Directions for this task:
Could you reproduce, word for word, everything below from the line containing "You are a computer-use" down to the line containing "Instruction: Select the Akku position row", with both of those lines included and no others?

Supplied records:
[Start of Attachment]

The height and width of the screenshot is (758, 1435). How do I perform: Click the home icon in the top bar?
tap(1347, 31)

[End of Attachment]
[Start of Attachment]

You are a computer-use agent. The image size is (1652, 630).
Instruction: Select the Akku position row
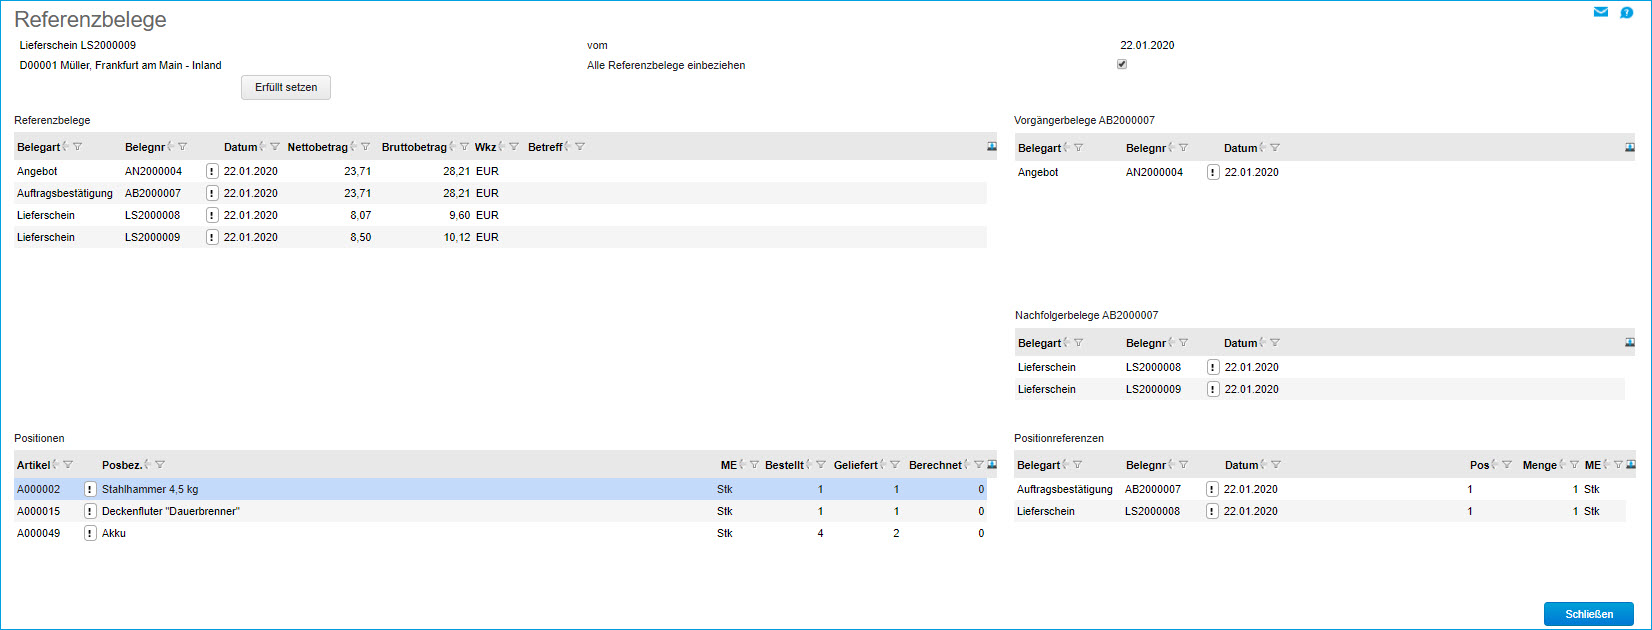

[End of Attachment]
[Start of Attachment]

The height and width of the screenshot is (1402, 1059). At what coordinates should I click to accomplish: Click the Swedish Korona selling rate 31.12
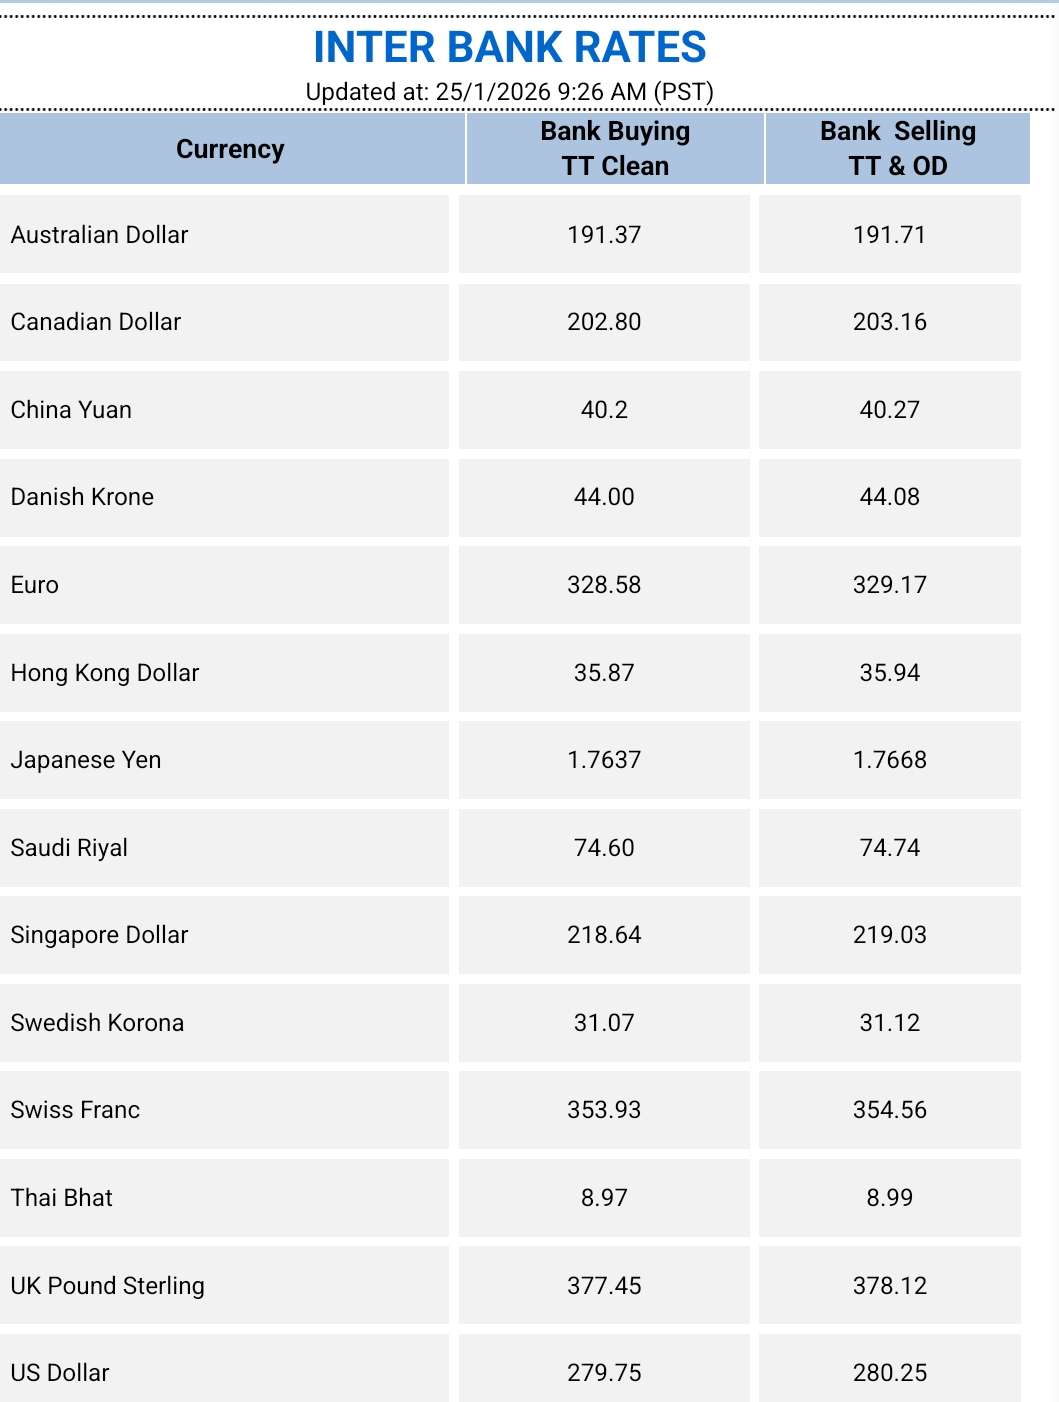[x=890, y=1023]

[End of Attachment]

Task response:
You are a computer-use agent. The image size is (1652, 630).
Instruction: Select the Akku position row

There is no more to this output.